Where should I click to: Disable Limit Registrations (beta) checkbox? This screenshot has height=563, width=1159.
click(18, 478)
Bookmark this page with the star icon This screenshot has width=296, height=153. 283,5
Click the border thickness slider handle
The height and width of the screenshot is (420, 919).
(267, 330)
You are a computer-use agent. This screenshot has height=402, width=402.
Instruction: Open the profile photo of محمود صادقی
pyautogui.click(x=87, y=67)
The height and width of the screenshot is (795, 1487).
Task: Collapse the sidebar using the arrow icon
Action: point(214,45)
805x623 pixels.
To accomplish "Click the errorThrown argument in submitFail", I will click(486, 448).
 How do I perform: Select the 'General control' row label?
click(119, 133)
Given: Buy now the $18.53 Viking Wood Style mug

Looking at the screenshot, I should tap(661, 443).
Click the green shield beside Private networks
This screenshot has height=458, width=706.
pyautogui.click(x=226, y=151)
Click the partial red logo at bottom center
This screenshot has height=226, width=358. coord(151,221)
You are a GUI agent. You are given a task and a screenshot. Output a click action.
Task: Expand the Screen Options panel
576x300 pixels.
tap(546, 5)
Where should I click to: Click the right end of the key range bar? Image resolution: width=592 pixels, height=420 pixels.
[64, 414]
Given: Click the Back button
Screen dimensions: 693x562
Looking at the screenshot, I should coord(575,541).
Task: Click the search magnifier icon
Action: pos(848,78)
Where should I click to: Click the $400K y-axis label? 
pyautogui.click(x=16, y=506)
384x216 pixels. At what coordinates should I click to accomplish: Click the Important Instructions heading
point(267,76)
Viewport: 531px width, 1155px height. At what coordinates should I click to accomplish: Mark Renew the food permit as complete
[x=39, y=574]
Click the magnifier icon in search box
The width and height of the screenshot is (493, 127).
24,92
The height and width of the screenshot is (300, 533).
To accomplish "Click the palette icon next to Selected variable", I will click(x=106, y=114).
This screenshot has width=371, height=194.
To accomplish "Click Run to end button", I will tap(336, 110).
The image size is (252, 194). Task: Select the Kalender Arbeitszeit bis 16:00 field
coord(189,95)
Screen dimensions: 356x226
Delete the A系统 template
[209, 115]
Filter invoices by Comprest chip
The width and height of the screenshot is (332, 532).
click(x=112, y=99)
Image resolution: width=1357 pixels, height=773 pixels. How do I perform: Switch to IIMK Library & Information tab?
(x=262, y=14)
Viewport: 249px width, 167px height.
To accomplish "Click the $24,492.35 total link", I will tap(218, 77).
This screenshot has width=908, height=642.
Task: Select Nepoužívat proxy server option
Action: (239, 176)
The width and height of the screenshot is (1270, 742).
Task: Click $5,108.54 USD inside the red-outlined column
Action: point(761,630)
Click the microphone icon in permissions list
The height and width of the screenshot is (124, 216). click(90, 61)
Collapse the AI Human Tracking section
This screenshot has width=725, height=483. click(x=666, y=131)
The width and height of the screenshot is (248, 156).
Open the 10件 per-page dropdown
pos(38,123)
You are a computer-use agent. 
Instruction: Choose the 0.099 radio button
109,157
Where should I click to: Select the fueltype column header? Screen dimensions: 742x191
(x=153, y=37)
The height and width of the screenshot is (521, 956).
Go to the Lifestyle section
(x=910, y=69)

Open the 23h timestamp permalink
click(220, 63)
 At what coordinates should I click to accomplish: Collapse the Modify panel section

---*---

__Exercise goal__. Line by line, please copy the listing exactly.

__Answer for the task__.
Where should I click to: Disable Limit Registrations (beta) checkbox? This screenshot has height=563, width=1159.
click(18, 478)
Bookmark this page with the star icon This screenshot has width=296, height=153. 283,5
Click the border thickness slider handle
The height and width of the screenshot is (420, 919).
(267, 330)
You are a computer-use agent. This screenshot has height=402, width=402.
Instruction: Open the profile photo of محمود صادقی
pyautogui.click(x=87, y=67)
The height and width of the screenshot is (795, 1487).
Task: Collapse the sidebar using the arrow icon
Action: point(214,45)
805x623 pixels.
To accomplish "Click the errorThrown argument in submitFail", I will click(486, 448).
 How do I perform: Select the 'General control' row label?
click(119, 133)
Given: Buy now the $18.53 Viking Wood Style mug

Looking at the screenshot, I should tap(661, 443).
Click the green shield beside Private networks
This screenshot has height=458, width=706.
pyautogui.click(x=226, y=151)
Click the partial red logo at bottom center
This screenshot has height=226, width=358. coord(151,221)
You are a GUI agent. You are given a task and a screenshot. Output a click action.
Task: Expand the Screen Options panel
576x300 pixels.
tap(546, 5)
Where should I click to: Click the right end of the key range bar? Image resolution: width=592 pixels, height=420 pixels.
[64, 414]
Given: Click the Back button
Screen dimensions: 693x562
Looking at the screenshot, I should coord(575,541).
Task: Click the search magnifier icon
Action: pos(848,78)
Where should I click to: Click the $400K y-axis label? 
pyautogui.click(x=16, y=506)
384x216 pixels. At what coordinates should I click to accomplish: Click the Important Instructions heading
point(267,76)
Viewport: 531px width, 1155px height. At what coordinates should I click to accomplish: Mark Renew the food permit as complete
[x=39, y=574]
Click the magnifier icon in search box
The width and height of the screenshot is (493, 127).
24,92
The height and width of the screenshot is (300, 533).
To accomplish "Click the palette icon next to Selected variable", I will click(x=106, y=114).
This screenshot has width=371, height=194.
To accomplish "Click Run to end button", I will tap(336, 110).
The image size is (252, 194). Task: Select the Kalender Arbeitszeit bis 16:00 field
coord(189,95)
Screen dimensions: 356x226
Delete the A系统 template
[209, 115]
Filter invoices by Comprest chip
The width and height of the screenshot is (332, 532).
click(x=112, y=99)
Image resolution: width=1357 pixels, height=773 pixels. How do I perform: Switch to IIMK Library & Information tab?
(x=262, y=14)
Viewport: 249px width, 167px height.
To accomplish "Click the $24,492.35 total link", I will tap(218, 77).
This screenshot has width=908, height=642.
Task: Select Nepoužívat proxy server option
Action: (239, 176)
The width and height of the screenshot is (1270, 742).
Task: Click $5,108.54 USD inside the red-outlined column
Action: point(761,630)
Click the microphone icon in permissions list
The height and width of the screenshot is (124, 216). click(90, 61)
Collapse the AI Human Tracking section
This screenshot has width=725, height=483. click(x=666, y=131)
The width and height of the screenshot is (248, 156).
Open the 10件 per-page dropdown
pos(38,123)
You are a computer-use agent. 
Instruction: Choose the 0.099 radio button
109,157
Where should I click to: Select the fueltype column header? Screen dimensions: 742x191
(x=153, y=37)
The height and width of the screenshot is (521, 956).
Go to the Lifestyle section
(x=910, y=69)

Open the 23h timestamp permalink
click(220, 63)
 At what coordinates should I click to accomplish: Collapse the Modify panel section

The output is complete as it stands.